Mr. Giacomini was born in California and grew up in Tulsa. He worked in banking in Tulsa and Seattle before serving in the Army during World War II.

His hobbies including collecting books.

His wife, Marion Buck Giacomini, died in 1989. Survivors include a daughter, Jean L. Egan of Key West, Fla.; a brother, Connell L., of Seattle; three sisters, Lyndell S. Mays of Ferndale, Calif., Patricia L. Elliott of Bellevue, Wash., and Jo-Ann Giacomini of Eugene, Ore.; two grandchildren; and two great-grandchildren.


Legal Secretary

Joanne Clark Hudson, 51, a legal secretary with the Washington law firm of Fried, Frank, Harris, Shriver & Jacobson, died of breast cancer Jan. 26 at Arlington Hospital.
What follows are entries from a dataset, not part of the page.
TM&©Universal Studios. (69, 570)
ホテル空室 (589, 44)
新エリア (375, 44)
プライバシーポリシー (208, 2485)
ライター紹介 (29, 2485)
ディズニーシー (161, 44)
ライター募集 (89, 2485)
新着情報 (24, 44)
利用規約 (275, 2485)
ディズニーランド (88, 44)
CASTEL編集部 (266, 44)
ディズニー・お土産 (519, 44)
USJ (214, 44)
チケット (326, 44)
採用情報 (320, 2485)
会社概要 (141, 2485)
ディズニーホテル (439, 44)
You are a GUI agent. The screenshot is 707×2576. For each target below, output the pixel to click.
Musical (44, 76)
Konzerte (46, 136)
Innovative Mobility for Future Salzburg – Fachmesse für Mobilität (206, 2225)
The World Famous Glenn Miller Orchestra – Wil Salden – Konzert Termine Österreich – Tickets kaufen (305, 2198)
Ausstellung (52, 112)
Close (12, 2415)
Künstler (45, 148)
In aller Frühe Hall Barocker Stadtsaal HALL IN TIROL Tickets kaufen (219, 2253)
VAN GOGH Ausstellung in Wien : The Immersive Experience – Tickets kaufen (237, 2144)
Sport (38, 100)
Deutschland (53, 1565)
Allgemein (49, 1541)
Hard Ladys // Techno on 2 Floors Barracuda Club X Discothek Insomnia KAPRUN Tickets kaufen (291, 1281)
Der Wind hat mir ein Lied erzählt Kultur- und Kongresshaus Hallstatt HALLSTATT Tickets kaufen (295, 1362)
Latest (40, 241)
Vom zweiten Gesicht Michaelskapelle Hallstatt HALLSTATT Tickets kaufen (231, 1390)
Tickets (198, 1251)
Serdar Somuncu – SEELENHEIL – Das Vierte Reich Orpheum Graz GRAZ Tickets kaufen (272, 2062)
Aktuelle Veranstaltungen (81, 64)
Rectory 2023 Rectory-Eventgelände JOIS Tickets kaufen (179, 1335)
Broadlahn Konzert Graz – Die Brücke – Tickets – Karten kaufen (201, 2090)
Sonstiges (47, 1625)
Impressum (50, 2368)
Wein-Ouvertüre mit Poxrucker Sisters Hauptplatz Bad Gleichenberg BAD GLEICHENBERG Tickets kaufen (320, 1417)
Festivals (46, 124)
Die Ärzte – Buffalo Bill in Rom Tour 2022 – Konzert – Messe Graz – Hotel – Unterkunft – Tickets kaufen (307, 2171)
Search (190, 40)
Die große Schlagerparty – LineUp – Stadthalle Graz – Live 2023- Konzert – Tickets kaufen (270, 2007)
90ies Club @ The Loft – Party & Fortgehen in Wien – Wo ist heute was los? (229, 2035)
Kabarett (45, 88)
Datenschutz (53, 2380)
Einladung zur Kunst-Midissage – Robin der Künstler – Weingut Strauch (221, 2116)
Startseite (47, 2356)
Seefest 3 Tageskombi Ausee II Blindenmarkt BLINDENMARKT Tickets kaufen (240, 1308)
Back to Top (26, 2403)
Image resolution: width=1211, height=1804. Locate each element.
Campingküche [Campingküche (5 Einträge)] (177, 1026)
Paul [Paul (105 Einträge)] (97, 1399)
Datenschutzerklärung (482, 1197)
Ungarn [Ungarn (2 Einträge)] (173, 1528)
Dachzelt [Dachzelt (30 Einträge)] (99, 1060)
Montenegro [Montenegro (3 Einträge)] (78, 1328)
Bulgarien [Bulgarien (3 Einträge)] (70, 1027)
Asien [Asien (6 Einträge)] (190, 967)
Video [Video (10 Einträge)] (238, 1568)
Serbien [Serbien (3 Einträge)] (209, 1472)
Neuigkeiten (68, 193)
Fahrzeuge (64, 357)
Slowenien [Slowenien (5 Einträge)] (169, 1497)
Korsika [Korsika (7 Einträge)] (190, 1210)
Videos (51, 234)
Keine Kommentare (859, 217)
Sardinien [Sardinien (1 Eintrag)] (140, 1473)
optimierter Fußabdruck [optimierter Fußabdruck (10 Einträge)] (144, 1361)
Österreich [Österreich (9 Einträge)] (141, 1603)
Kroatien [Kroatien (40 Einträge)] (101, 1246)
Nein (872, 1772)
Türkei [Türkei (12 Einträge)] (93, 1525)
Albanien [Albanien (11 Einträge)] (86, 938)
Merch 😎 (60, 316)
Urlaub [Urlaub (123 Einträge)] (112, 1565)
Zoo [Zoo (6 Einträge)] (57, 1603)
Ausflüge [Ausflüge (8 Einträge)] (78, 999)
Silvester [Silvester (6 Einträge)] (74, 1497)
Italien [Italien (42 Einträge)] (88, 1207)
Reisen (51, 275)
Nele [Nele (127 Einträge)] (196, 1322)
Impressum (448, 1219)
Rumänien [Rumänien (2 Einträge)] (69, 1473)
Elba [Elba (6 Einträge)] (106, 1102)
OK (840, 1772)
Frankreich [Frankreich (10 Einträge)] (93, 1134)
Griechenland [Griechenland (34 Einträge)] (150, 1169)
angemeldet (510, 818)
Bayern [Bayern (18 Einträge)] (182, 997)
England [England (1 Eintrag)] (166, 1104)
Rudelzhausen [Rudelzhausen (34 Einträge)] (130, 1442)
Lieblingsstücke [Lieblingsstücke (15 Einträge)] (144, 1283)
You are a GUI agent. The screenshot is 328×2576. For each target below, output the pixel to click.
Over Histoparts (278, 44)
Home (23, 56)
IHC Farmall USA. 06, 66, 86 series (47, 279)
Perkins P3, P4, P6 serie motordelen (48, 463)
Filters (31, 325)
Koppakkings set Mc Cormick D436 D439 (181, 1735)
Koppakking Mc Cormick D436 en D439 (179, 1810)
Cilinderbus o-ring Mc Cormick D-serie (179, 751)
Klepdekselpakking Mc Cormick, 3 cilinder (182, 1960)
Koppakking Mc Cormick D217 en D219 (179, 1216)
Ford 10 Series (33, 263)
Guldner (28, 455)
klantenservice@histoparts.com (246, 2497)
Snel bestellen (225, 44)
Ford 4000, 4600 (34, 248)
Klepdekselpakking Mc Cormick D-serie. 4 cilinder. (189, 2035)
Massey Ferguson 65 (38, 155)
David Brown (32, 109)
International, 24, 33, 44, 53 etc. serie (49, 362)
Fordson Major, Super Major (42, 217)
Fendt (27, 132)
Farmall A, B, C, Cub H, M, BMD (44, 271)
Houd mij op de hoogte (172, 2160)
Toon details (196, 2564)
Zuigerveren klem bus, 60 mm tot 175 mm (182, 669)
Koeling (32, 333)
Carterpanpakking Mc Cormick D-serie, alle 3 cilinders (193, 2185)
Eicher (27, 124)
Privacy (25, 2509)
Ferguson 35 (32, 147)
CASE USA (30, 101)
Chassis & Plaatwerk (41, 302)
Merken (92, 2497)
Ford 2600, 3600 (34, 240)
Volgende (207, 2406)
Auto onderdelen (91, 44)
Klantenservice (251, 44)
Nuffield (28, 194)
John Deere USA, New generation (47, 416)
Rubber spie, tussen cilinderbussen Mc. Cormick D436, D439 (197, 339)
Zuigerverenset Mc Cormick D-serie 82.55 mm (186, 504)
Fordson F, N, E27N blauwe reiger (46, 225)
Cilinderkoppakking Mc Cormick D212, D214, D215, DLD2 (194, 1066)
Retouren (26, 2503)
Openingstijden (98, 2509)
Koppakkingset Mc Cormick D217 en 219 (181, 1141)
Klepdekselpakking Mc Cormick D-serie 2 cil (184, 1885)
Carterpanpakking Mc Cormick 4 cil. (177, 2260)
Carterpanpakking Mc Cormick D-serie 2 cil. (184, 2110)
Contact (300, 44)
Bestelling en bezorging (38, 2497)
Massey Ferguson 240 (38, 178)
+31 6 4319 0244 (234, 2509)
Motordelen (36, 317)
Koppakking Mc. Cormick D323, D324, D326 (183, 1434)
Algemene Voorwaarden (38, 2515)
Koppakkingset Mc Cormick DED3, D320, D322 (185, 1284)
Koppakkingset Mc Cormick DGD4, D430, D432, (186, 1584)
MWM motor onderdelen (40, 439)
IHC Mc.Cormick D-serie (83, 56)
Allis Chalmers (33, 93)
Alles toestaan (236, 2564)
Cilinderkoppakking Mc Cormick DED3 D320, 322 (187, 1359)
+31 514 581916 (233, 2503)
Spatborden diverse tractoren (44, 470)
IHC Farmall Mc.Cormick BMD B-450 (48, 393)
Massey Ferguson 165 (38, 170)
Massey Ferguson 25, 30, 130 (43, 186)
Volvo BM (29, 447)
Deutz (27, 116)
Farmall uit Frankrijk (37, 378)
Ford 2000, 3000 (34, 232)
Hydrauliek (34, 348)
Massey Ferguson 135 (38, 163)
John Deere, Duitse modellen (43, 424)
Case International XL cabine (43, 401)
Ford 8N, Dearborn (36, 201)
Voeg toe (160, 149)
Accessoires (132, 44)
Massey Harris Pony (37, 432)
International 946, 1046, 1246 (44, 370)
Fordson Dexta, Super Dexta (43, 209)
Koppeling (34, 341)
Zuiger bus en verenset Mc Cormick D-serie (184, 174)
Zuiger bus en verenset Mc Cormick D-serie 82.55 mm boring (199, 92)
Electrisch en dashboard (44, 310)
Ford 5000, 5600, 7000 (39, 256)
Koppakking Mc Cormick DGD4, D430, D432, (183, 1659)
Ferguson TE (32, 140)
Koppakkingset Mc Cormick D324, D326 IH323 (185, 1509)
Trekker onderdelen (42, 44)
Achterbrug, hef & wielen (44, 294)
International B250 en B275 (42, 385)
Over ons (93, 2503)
Mrs. Hudson, who lived in McLean, was born in Wilson, N.C. She moved to the Washington area as a child and graduated from Washington-Lee High School. She had worked for Fried, Frank, Harris, Shriver & Jacobson for about the last eight years, and most recently had been assigned to assist the transition team of D.C. Mayor Sharon Pratt Dixon.

Previously she had worked at the Arlington law firm of Tolbert, Smith, Fitzgerald & Ramsey.

She was a member of First Baptist Church of Clarendon, where she sang in the choir and worked in children's programs. She played piano and did tap dancing and roller skating.

Her marriage to David Hudson ended in divorce.

Survivors include her husband, Donald M. Spoon of McLean; two children by her first marriage, Catherine Meek of Alexandria and Christian Hudson of McLean; and her mother Estelle Taylor of Arlington.